Street protests in Tehran
Street protests broke out in Tehran and were fiercely battled by anti-riot police.

A range of communications have been disrupted inside Iran since election day, including those which could be used to organize protests.

Iran restored cell phone service Sunday that had been down in the capital since Saturday. But Iranians still could not send text messages from their mobile phones, and the government increased its Internet filtering in an apparent attempt to undercut opposition voices. Social networking sites including Facebook and Twitter were also not working.

Iran's government has not commented on the restrictions but has accused international media of exaggerating the extent of the street protests in Tehran and of trying to destabilize the government.

Iran regulates and monitors the activities of international and independent media operating within its borders, and it closely watches and guides its own internal state media. Many reformist newspapers, magazines and Web sites have emerged in the past decade, but often come under restrictions or are shut down.

International media normally are allowed to work without censorship in Iran, subject to certain rules, such as seeking advance permission to travel to certain locations outside the capital or to interview government officials.

But Iran is more sensitive about news reports or blogs and Internet communications in Farsi, apparently concerned about the effect on its internal political situation.

Clamp-down steps
Video: Vote probe On Saturday, Iranian officials contacted television journalists for The Associated Press in Iran and warned that the government would enforce an existing law banning provision of news video to the Farsi-language services of the BBC and the Voice of America.
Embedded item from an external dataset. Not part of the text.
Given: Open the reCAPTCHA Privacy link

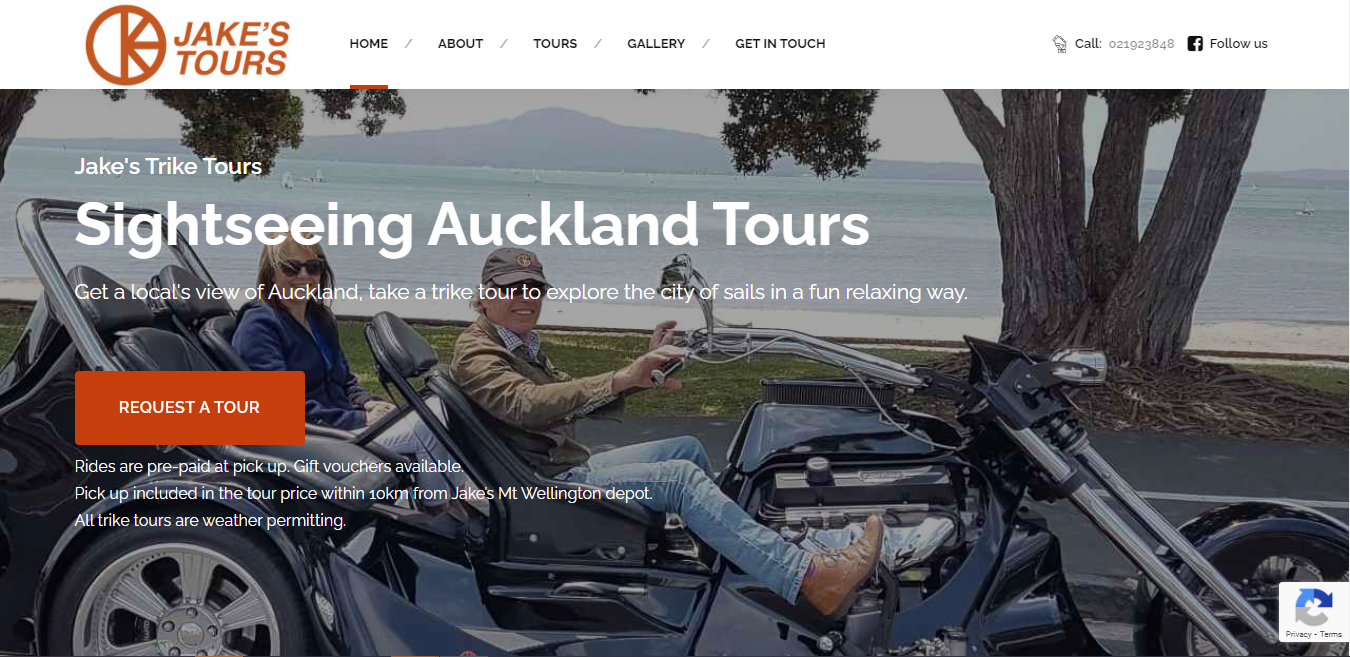Looking at the screenshot, I should [1298, 634].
Both agencies broadcast to Iranians via satellite in their own language.

AP employees then contacted the BBC and VOA to discuss the order.
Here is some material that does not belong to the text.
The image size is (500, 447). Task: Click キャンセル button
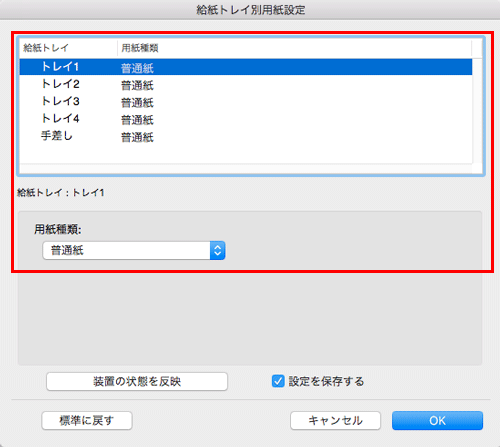[x=335, y=421]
"It is the AP practice to comply with local laws regarding media. We are nonetheless determined to continue to provide accurate coverage of events in Iran," said AP's Executive Editor Kathleen Carroll.

There were a variety of other clamp-down steps affecting both international and domestic news organizations. For instance, officials telephoned several visiting international journalists with visas to cover the elections and told them that their visas would not be extended after the vote, a courtesy often offered in the past.

Reporters 'prevented from doing their jobs'
Two other international news agencies that operate in Iran, Reuters and Agence France-Press, could not be immediately reached for comment. Neither reported any restrictions on their journalists.

  • A spokesman for the Swedish network SVT, Geronimo Akerlund, said its reporter, Lena Pettersson, had been asked to "leave Iran as soon as possible because the elections are over."
  • Dubai-based news network Al Arabiya said the station's correspondent in Tehran was given a verbal order from Iranian authorities that its office would be closed for one week, said Executive News Editor Nabil Khatib. No reason was given, but the station was warned several times Saturday that it needed to be careful in reporting "chaos" accurately, he said.
  • German television network ZDF said Sunday on air that its reporter in Iran and other reporters were being "prevented from doing their jobs in a massive form." The network said it was unable to show a broadcast feed from the network's correspondent depicting protests.
  • Italian state TV RAI said one of its crews was caught in a street clash. An Iranian interpreter was beaten with clubs by riot police and officers confiscated the cameraman's videotapes, the station said.
  • Within Iran, state-run newspapers carried no news Sunday about the widespread street clashes the day before. But on Sunday, state TV showed some video footage from the two days of protests.
  • A newspaper started by the main reformist candidate, Mir Hossein Mousavi, did not appear on newsstands Sunday. An editor, who spoke on condition of anonymity because of the sensitivity of the situation, said the paper, called Kalemeh Sabz or the Green Word, never left the printing house because authorities were upset with Mousavi's statements after the elections.